Input data -
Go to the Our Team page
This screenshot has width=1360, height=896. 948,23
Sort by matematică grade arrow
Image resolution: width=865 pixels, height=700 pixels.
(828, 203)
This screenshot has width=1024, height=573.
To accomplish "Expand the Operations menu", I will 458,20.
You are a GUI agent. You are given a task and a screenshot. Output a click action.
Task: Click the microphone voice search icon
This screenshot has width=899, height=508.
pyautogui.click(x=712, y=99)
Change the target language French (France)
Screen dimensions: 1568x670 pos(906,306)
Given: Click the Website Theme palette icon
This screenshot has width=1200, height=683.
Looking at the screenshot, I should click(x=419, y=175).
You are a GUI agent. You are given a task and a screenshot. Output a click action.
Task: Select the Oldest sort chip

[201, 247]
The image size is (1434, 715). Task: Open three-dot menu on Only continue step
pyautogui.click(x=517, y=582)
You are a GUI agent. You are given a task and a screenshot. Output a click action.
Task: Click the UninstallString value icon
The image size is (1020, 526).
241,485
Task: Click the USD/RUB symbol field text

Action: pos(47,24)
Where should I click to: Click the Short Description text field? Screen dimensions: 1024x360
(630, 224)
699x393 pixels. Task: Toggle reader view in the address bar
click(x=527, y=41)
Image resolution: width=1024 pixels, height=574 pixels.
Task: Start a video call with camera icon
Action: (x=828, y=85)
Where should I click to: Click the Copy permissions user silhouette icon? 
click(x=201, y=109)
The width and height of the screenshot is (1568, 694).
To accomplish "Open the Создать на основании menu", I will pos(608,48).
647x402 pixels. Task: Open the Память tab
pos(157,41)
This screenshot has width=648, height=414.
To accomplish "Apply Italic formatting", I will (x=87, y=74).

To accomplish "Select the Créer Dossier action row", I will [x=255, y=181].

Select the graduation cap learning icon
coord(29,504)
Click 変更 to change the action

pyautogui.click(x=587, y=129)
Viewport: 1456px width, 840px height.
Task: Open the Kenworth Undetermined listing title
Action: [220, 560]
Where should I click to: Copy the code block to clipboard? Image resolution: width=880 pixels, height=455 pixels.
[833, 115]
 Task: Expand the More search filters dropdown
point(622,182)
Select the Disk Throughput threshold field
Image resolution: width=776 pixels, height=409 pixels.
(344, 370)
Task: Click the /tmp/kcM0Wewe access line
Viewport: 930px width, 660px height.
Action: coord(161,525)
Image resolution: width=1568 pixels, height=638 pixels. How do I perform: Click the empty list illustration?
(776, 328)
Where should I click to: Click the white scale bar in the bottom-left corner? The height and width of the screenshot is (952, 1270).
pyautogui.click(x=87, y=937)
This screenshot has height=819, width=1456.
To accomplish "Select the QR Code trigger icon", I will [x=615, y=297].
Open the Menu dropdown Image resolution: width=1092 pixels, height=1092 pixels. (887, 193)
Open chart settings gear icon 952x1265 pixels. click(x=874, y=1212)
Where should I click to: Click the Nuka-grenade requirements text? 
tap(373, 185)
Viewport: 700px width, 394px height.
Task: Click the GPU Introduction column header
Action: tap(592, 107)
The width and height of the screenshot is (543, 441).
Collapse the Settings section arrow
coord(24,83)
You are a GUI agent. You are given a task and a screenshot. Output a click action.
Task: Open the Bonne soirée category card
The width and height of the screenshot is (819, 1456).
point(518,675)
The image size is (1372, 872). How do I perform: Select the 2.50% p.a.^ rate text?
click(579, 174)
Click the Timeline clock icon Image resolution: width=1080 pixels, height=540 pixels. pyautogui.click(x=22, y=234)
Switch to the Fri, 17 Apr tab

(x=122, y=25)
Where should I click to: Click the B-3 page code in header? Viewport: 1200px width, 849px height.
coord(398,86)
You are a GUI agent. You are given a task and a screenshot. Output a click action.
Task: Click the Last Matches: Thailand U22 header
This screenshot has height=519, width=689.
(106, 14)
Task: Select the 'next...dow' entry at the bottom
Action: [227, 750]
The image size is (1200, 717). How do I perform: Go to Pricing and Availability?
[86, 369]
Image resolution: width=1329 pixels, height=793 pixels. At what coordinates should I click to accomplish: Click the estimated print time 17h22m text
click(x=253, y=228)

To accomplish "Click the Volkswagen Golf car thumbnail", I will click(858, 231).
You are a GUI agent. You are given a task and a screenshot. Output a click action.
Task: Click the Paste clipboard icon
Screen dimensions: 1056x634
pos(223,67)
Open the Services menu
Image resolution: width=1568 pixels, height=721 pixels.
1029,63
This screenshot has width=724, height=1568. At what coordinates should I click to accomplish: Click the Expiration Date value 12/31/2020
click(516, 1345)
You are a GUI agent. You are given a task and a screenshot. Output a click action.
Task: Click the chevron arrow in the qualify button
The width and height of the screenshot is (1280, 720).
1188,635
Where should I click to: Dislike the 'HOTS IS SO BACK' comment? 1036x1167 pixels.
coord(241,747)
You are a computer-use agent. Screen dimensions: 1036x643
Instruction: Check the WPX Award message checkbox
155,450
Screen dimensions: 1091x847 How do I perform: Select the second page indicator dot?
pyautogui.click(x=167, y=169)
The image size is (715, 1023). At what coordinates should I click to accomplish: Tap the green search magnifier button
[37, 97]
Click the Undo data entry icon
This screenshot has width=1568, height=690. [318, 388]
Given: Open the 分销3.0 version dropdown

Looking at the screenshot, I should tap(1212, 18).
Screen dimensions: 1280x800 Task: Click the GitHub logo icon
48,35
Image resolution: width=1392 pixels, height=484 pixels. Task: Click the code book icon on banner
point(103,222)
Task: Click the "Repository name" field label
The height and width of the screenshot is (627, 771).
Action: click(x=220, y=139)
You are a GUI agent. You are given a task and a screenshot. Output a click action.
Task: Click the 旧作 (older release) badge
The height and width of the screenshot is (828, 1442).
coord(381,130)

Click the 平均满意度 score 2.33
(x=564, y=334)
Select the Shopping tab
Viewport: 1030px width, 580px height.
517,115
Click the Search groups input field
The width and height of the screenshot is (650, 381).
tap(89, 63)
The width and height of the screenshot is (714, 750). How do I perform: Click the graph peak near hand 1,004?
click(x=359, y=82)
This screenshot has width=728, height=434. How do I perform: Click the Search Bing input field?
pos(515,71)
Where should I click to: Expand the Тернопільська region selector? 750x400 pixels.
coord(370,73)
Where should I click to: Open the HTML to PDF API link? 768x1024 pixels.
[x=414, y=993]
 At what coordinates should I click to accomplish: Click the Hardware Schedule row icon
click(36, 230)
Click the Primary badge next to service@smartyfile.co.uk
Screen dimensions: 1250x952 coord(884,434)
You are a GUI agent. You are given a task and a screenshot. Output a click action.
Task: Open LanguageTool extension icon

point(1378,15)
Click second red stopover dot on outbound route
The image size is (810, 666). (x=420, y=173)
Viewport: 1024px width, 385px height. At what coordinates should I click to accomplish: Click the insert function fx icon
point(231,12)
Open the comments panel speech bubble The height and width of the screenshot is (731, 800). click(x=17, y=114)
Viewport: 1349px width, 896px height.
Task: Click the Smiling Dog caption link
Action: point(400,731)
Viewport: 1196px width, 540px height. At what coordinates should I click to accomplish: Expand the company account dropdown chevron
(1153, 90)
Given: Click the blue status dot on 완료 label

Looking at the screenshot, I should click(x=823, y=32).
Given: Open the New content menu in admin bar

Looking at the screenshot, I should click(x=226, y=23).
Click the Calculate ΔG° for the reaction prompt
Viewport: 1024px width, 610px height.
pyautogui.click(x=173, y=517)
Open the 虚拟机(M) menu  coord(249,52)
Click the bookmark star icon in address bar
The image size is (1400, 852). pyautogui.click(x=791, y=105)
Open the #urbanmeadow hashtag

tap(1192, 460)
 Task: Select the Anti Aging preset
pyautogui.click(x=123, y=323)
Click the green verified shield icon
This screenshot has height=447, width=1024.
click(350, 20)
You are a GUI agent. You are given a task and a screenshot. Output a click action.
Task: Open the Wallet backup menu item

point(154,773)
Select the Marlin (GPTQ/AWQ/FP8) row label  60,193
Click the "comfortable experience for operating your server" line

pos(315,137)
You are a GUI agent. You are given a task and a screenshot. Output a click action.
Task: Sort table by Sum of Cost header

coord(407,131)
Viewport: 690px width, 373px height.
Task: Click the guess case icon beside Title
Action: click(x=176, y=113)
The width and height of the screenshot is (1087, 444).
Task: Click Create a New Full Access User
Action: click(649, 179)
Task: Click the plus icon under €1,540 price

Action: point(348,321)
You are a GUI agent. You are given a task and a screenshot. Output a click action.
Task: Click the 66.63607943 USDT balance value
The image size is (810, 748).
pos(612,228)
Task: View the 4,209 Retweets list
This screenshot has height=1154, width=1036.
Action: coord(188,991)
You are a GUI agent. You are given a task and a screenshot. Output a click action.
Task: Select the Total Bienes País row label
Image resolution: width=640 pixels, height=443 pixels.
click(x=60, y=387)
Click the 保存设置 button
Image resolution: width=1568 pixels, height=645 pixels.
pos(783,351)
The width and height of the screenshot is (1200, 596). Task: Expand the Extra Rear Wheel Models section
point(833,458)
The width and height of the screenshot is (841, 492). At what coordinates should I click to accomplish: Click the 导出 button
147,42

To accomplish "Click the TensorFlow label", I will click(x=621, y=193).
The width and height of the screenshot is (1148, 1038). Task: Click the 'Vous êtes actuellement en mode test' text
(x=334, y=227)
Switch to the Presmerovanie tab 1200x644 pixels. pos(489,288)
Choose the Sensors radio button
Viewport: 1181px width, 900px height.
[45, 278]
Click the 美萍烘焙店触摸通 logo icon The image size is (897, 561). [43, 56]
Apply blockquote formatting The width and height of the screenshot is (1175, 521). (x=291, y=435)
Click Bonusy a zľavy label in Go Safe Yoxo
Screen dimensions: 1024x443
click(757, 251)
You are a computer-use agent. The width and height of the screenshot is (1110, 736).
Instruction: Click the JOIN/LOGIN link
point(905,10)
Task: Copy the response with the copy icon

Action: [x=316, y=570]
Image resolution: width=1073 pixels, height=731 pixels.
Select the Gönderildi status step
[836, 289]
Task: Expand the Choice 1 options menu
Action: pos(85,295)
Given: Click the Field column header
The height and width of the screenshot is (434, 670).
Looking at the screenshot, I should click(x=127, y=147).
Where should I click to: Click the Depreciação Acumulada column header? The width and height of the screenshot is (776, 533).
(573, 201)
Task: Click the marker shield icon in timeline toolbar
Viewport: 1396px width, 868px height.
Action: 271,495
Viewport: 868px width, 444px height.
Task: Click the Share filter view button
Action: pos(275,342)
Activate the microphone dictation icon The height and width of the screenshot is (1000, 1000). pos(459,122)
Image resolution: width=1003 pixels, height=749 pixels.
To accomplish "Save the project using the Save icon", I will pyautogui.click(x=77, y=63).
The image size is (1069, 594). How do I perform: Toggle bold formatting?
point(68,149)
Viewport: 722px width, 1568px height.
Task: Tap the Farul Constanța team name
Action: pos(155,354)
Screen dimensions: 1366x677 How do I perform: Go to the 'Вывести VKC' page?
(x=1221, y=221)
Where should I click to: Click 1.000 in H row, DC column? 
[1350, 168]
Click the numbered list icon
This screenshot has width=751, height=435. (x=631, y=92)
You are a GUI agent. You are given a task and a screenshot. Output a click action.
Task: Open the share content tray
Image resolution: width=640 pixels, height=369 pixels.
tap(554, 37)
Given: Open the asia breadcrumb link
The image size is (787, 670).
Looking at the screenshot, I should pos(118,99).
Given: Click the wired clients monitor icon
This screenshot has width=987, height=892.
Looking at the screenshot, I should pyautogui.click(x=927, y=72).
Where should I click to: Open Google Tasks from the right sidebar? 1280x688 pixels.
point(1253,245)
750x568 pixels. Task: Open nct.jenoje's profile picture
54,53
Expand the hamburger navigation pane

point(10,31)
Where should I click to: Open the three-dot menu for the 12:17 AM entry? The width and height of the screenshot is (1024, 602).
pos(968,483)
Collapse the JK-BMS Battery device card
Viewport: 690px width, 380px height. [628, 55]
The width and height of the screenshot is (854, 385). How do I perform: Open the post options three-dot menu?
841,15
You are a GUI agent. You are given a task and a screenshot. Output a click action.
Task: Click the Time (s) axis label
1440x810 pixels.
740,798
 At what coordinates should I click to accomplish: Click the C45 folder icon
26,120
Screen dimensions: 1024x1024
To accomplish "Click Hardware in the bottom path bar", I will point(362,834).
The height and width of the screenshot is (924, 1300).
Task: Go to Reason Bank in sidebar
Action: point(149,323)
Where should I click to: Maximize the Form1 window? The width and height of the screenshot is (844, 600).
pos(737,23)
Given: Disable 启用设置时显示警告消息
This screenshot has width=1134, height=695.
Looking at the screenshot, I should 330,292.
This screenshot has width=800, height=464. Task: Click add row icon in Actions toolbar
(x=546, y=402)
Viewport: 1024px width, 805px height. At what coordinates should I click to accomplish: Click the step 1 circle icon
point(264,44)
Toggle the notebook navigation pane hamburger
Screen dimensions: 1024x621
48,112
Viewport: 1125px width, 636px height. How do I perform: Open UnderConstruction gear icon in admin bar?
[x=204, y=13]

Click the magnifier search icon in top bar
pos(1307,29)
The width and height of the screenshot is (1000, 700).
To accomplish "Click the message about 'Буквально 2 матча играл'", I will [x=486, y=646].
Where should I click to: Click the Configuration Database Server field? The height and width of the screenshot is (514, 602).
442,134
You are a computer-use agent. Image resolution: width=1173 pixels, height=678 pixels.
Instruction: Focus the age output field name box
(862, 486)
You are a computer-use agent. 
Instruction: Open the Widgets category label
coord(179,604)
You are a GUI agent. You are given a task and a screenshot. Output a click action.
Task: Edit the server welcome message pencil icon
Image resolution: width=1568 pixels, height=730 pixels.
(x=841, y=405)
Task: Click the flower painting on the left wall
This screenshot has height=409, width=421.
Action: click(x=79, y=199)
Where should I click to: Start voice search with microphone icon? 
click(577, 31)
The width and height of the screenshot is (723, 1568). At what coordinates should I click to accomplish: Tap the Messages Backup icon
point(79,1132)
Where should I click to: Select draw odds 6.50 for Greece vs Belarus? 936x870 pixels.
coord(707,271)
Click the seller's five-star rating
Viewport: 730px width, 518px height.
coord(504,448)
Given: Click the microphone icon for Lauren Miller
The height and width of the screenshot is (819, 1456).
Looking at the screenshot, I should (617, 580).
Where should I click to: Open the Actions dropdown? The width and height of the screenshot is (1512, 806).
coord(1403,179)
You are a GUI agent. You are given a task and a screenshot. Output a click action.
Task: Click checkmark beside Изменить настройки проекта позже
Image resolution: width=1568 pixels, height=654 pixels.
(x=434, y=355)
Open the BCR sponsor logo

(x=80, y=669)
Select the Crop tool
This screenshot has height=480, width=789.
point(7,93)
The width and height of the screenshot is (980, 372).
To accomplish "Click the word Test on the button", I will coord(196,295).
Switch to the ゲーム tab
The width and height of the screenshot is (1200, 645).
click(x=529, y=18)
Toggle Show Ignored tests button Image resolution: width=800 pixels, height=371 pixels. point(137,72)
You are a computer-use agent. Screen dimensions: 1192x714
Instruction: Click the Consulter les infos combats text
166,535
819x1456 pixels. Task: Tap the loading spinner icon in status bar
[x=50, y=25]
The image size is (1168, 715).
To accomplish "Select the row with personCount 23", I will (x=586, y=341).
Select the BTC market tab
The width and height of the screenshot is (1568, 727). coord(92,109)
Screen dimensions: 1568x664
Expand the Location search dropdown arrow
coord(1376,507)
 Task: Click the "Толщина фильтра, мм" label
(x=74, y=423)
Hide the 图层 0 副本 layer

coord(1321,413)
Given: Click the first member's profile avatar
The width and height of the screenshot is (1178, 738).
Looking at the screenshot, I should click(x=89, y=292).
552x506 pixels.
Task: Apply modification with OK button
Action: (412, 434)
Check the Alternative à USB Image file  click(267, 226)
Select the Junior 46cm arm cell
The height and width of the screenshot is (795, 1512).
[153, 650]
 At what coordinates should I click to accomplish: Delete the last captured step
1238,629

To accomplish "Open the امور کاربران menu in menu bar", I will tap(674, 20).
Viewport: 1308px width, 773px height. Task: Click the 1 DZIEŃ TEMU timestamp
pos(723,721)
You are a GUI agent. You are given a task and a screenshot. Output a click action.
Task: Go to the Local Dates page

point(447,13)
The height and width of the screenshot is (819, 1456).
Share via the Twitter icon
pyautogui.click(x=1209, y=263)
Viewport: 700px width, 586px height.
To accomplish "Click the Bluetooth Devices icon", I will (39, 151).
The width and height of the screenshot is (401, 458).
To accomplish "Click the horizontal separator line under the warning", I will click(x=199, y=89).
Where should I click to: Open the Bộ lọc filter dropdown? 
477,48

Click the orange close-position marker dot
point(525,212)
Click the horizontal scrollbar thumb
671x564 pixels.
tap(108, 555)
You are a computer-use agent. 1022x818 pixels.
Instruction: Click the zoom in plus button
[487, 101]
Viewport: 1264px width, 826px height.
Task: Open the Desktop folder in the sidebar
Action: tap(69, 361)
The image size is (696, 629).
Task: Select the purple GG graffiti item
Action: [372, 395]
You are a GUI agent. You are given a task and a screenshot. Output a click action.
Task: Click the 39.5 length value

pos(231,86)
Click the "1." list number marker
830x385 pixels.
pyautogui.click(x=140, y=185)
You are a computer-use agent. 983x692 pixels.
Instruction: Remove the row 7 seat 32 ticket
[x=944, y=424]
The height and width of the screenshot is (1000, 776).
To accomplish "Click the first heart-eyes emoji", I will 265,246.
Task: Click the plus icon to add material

Assignment - List all lines in the material containing the string "first".

Task output -
Given: Click the first member's profile avatar
To accomplish "Click the first heart-eyes emoji", I will 265,246.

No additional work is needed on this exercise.